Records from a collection
:::::

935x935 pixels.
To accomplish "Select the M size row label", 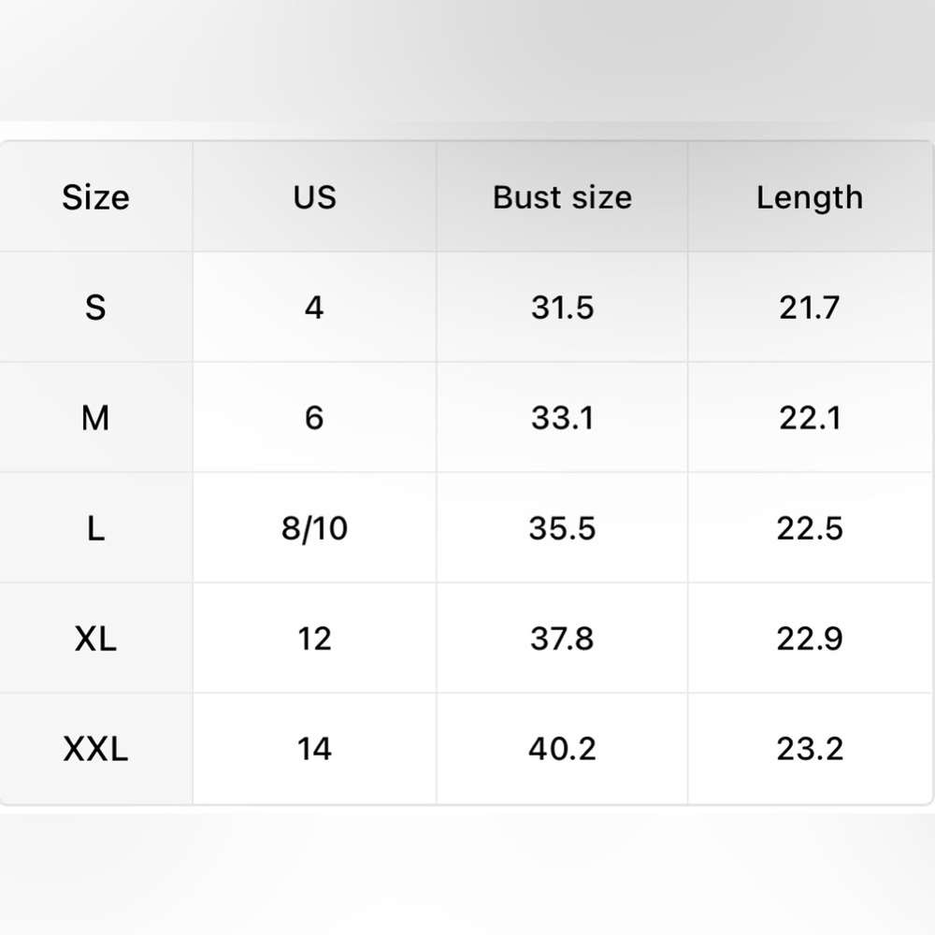I will (95, 418).
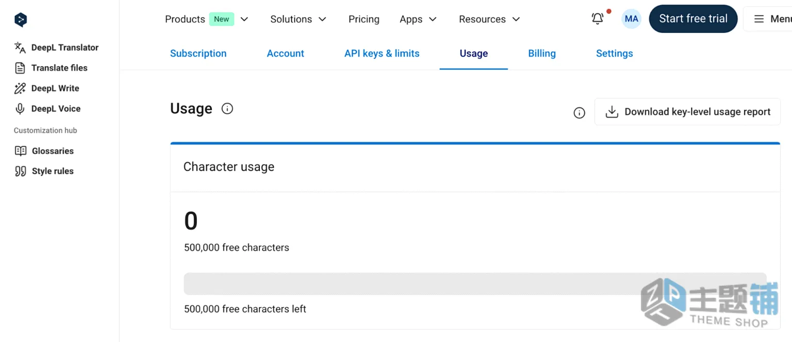The height and width of the screenshot is (342, 792).
Task: Open DeepL Translator from sidebar
Action: [56, 47]
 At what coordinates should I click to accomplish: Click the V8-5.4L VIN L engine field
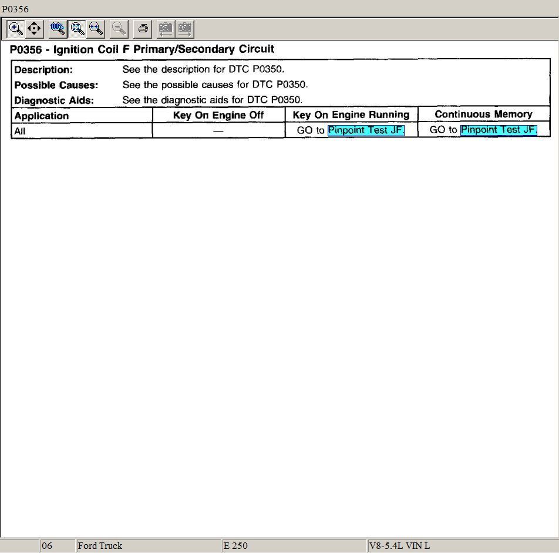(x=462, y=546)
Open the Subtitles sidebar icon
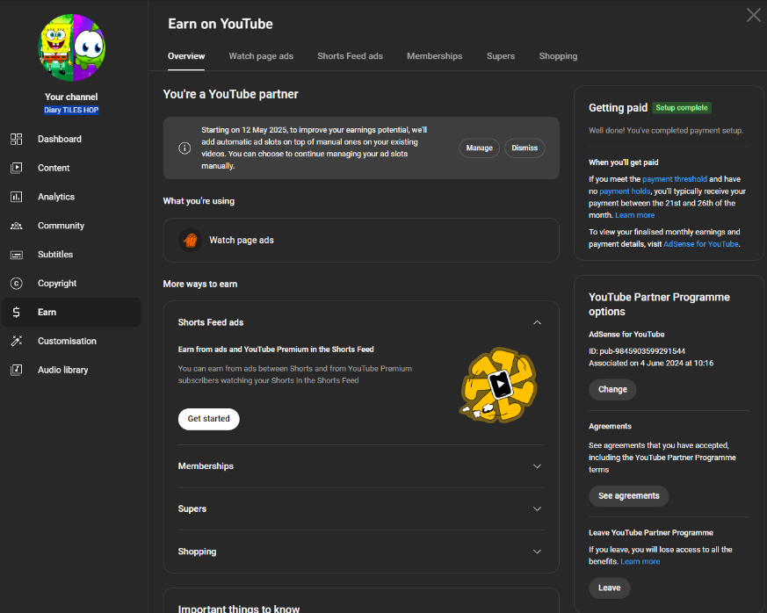 coord(16,255)
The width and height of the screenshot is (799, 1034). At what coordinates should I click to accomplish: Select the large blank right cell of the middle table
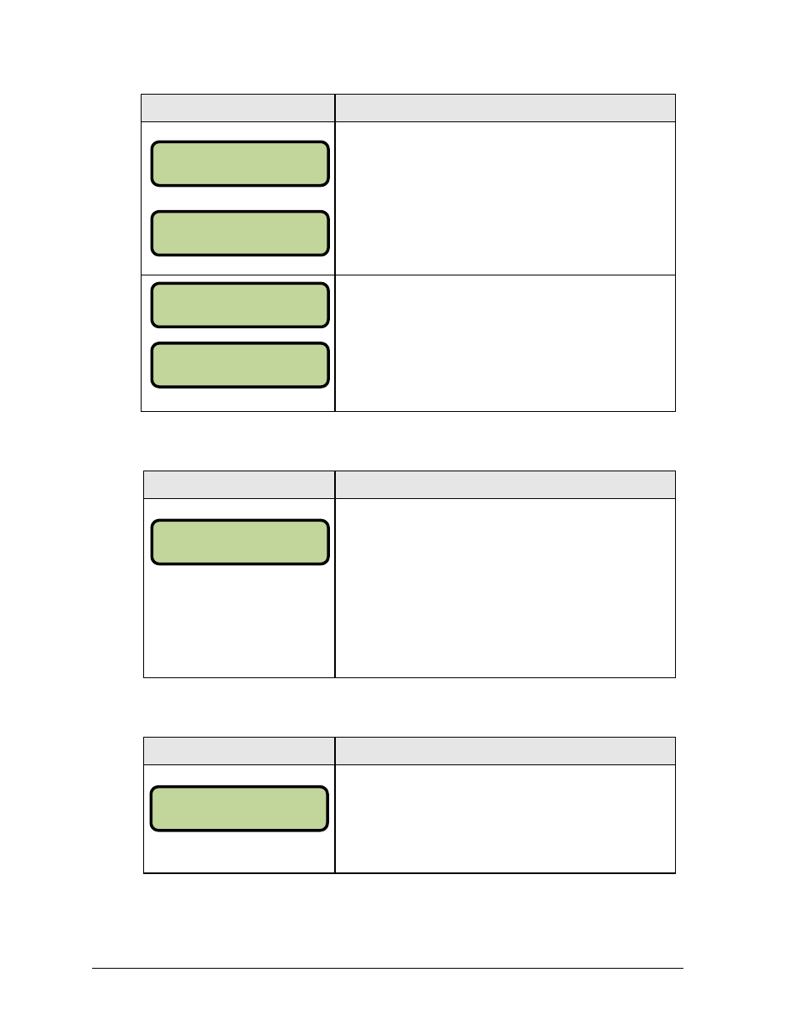pyautogui.click(x=505, y=588)
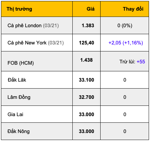This screenshot has width=151, height=141.
Task: Click the Đắk Lăk price 33.100
Action: 87,80
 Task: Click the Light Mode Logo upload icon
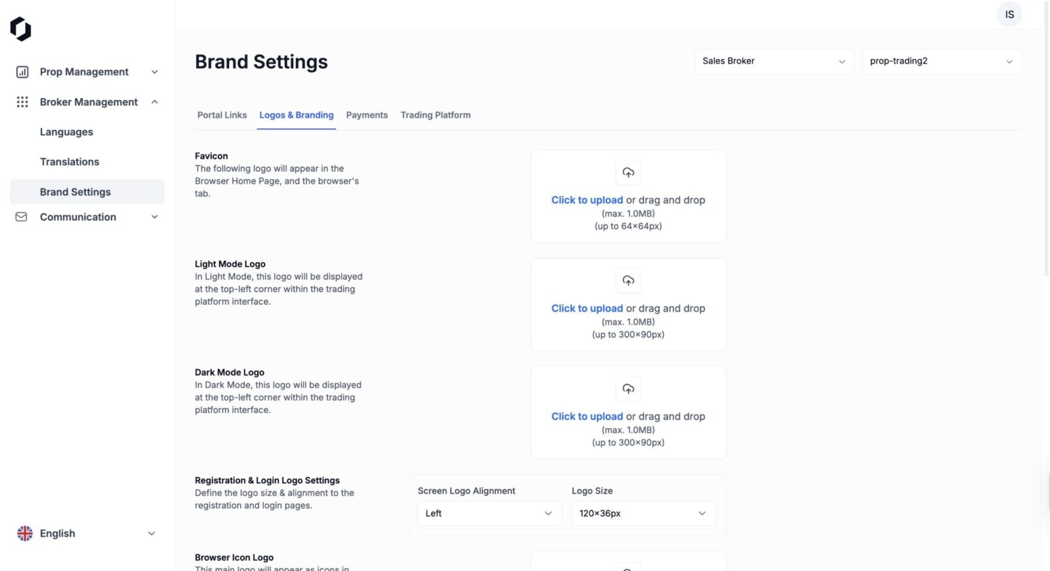tap(628, 281)
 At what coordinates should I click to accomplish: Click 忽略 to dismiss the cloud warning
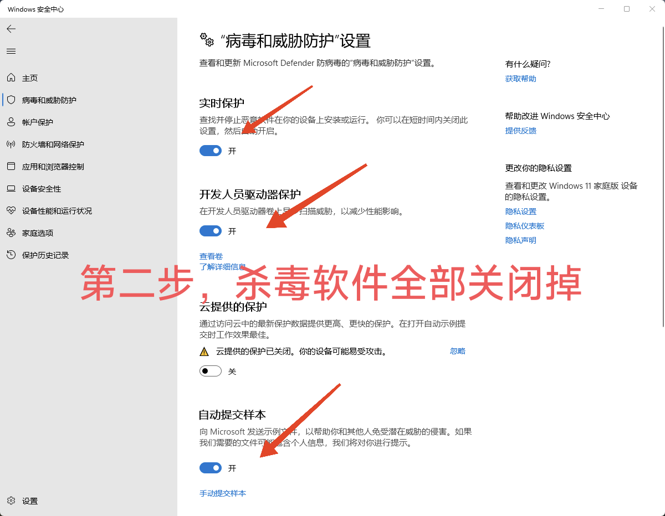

:::::

### EXERCISE BRIEF
Nothing but the lines from the one containing "The width and" to the last line of the records should be returned, exactly as they appear and without pictures.

### ANSWER BOX
The width and height of the screenshot is (799, 1034). At what coordinates should I click to accomplish: Select the large blank right cell of the middle table
pyautogui.click(x=505, y=588)
This screenshot has width=151, height=141.
Task: Click the Đắk Lăk price 33.100
Action: 87,80
 Task: Click the Light Mode Logo upload icon
tap(628, 281)
 At what coordinates should I click to accomplish: Click 忽略 to dismiss the cloud warning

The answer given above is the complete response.